Before heading into the final stretch of 2016, we’d like to once again share our favorite releases from the last few months. This list features a little bit of big (Frank Ocean, Nick Cave) and a little bit of small (Foodman, N-Prolenta), flanked with sonics both blistering (serpentwithfeet, Valerio Tricolo) and blissful (M. Geddes Gengras, Ian William Craig), pure (D/P/I, Jefre Cantu-Ledesma) and contaminated (Arca, Elysia Crampton), with comebacks (Gucci Mane), comedowns (Fennesz/O’Rourke), and comeups (Princess Nokia). There’s maybe even stuff for the kids (Macula Dog??)!
Shortlist: Tristan Perich’s Noise Patterns, Les Halles’s Transient, Blood Orange’s Freetown Sound, Lil Yachty’s Summer Songs 2, DJ Earl’s Open Your Eyes, Noname’s Telefone, Zomby’s Ultra, Angel Olsen’s My Woman, Vatican Shadow’s Media In The Service Of Terror, SunPath’s SunPath 2, Cousin Stizz’s MONDA, The Nativist’s Various Options, Delroy Edwards’s Hangin’ At The Beach, and WWWINGS’s Phoenix.
Entrails. Arca’s image is the spill-over vessel, one that tips over when filled to the brim, then rights itself. Small strands of water escape the container and flow out; each stream finds its own channel, fertilizing earth, bringing everything into becoming. The vessel could refer to the body that is spontaneously filled with illuminated music. The music finds meaning-channels spontaneously, according to the language-state of the listener. Then the vessel pops upright and is filled again, and each day it overflows. It’s a chaotic process — but one from which something always comes into being — a body of bodies — Pérdida, Girsasol, Sin Rumbo. The trauma of this is found in the melancholic timbre of the subject, located brutally between the vessel’s overflow — its spillage and fulfillment — a body spilling over itself into constant new forms. As such, there are pipes and flutes that differ in length, their various notes differing in pitch. Hence, the multiplicity and complexity of long and short, low and high tones. Although tones vary in a thousand ways, the principles of their endowment is the same. The music of nature is not an entity existing outside of things. The different apertures, turnt pipes and flutes — the snakes, the torero, the vicars — in combination with all living beings, are Arca’s sound.
Christian Fennesz & Jim O’Rourke
It’s Hard For Me To Say I’m Sorry
There’s a very special kind of sorrow in knowing that you’re wrong — the queasy taste of your own tongue, holding ground within your throat, an invisible wall of your own making that refuses to let you say what you know you need to say. With all the tension of a pregnant pause, It’s Hard For Me To Say I’m Sorry is another loaded session from old drone guards Christian Fennesz and Jim O’Rourke, but on their first dual collaboration, the two have come together in the spirit of coming apart. Scarred guitar chords and rosy synthesizers mix to form a concoction resembling a shoegaze romance distilled into pure, weightless air, as majestic and harrowing as watching a tornado unfold in slow motion. But It’s Hard For Me To Say I’m Sorry isn’t a melodrama, nor is it carefree ambience; it’s a soft, dying light, the most lush O’Rourke or Fennesz have sounded in years, not to mention the most purposeful. Its two sides unfurl in massive sound that nonetheless feels intimate and small, an eternal yet brief moment taken wincingly, in the vain hope that it might not end.

RECORDED INFORMATION -

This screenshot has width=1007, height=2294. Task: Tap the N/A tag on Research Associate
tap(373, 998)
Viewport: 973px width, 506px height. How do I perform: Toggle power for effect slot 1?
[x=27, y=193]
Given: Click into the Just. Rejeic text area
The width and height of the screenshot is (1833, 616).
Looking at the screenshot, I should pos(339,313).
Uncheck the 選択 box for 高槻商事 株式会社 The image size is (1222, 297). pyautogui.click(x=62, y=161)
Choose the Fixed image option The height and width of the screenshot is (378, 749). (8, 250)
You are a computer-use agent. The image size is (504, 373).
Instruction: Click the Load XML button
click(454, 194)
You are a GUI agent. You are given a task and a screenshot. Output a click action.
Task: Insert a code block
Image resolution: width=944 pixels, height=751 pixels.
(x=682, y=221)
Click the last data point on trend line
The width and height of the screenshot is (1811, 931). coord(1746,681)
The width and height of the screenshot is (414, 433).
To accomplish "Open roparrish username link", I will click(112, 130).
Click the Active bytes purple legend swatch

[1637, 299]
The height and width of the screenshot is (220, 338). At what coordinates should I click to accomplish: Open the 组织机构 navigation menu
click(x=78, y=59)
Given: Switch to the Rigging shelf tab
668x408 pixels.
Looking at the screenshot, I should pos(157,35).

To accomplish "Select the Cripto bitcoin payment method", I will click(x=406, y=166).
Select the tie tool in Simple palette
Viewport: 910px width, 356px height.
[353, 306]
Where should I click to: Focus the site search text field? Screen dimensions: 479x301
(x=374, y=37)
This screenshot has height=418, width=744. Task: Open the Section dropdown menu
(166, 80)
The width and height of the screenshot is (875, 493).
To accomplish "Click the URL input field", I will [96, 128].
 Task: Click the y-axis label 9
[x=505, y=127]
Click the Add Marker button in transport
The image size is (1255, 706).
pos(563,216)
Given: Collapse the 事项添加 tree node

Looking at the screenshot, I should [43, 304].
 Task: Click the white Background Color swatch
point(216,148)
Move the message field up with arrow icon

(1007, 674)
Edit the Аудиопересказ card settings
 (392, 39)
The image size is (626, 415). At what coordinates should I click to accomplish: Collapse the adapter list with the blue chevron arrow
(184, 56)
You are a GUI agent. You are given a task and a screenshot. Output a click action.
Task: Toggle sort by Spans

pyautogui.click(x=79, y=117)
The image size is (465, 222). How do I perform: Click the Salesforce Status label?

INSTRUCTIONS -
A – From the 2016 favorite-releases text, reproduce the passage between "Before heading into" and "kids (Macula Dog??)!", inclusive.
B – List the artists that the 2016 favorite-releases text gives as examples of "blistering" and "blissful" sonics.

FINAL ANSWERS -
A –
Before heading into the final stretch of 2016, we’d like to once again share our favorite releases from the last few months. This list features a little bit of big (Frank Ocean, Nick Cave) and a little bit of small (Foodman, N-Prolenta), flanked with sonics both blistering (serpentwithfeet, Valerio Tricolo) and blissful (M. Geddes Gengras, Ian William Craig), pure (D/P/I, Jefre Cantu-Ledesma) and contaminated (Arca, Elysia Crampton), with comebacks (Gucci Mane), comedowns (Fennesz/O’Rourke), and comeups (Princess Nokia). There’s maybe even stuff for the kids (Macula Dog??)!

B –
- serpentwithfeet
- Valerio Tricolo
- M. Geddes Gengras
- Ian William Craig